Posso reconhecer, então, dois estados da gagueira que se diferenciam pelo estado subjetivo que o falante desenvolve sobre si. Esses estados determinam padrões de fala diferenciados. No estado da gagueira natural, o falante se mostra à vontade, descontraído, independentemente de produzir quebras ou não. No estado da gagueira-sofrimento, o falante se mostra tenso, rodeia as palavras, freqüentemente não diz o que pretendia, da forma como pretendia. O estado subjetivo de projetar gagueira no não falado, mina o processo natural/automático de produção da fala.
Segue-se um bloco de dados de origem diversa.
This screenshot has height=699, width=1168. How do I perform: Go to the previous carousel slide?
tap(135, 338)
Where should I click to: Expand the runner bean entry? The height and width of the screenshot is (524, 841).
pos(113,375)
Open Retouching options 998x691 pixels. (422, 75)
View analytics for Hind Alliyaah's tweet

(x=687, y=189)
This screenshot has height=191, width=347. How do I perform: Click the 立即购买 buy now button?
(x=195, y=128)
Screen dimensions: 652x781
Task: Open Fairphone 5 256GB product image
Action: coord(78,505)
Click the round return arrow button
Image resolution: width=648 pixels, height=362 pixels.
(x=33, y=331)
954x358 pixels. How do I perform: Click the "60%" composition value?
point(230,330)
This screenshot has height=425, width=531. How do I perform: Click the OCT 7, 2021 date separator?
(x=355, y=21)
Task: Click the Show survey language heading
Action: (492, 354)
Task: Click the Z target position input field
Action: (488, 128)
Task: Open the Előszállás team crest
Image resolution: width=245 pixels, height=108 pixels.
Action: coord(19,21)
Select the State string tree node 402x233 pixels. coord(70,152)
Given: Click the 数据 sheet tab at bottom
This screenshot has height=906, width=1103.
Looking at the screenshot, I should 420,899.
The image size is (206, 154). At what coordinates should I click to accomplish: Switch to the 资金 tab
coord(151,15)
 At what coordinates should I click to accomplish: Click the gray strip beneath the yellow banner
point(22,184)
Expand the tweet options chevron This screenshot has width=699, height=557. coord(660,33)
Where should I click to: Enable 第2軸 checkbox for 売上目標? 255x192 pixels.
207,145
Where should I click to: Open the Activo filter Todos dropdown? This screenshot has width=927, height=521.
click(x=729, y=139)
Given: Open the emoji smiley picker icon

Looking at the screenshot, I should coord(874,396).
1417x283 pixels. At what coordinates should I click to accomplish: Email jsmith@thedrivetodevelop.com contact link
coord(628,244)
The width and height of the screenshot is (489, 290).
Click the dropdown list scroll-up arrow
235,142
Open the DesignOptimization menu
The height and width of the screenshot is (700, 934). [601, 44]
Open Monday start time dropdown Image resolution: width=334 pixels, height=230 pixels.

E esses dois estados têm diferentes e significativas conseqüências sobre o desenvolvimento global dos sujeitos, destacando-se aí, evidentemente, as suas possibilidades de se produzirem como falantes.

Posso reconhecer também que o outro é o desencadeador do processo de sofrimento na fala e que esse outro, de acordo com o caso, pode estar localizado concretamente nas pessoas: pais, professores, amigos, etc., ou internalizado no próprio sujeito, que o introjeta ao compartilhar práticas discursivas estigmatizadoras do padrão gaguejado que permeiam o imaginário social.

Essas são algumas das minhas certezas sobre a natureza do tipo de gagueira que defini anteriormente.

No que se refere à atenção a esse tipo de gagueira penso, em primeiro lugar, na necessidade de promover mecanismos de conscientização social sobre essa dimensão idealizada/normatizadora da fala, que promove sofrimento e que vem se difundido, tranqüilamente, nos processos de socialização dos indivíduos. Acredito que é necessário abrir espaço na mídia para difundir conhecimentos científicos sobre a fala e a linguagem. Conhecimentos que permitiram a criação de uma nova mentalidade sobre a produção da fala e suas contingências no processo de desenvolvimento de linguagem; conhecimentos que possam devolver à gagueira a sua possibilidade natural de existir no imaginário social.

Penso que esta é a maneira mais direta, nos nossos dias, de promover discussões que garantam a superação de políticas públicas de atendimento à gagueira, pautadas na idealização de fluência e na conseqüente patologização das singularidades; ou, dizendo o mesmo de outro modo, a maneira mais direta de promover o desenvolvimento de políticas públicas de atendimento à gagueira pautadas no respeito à singularidade dos indivíduos e, portanto, capazes de garantir o pleno desenvolvimento de seus potenciais humanos.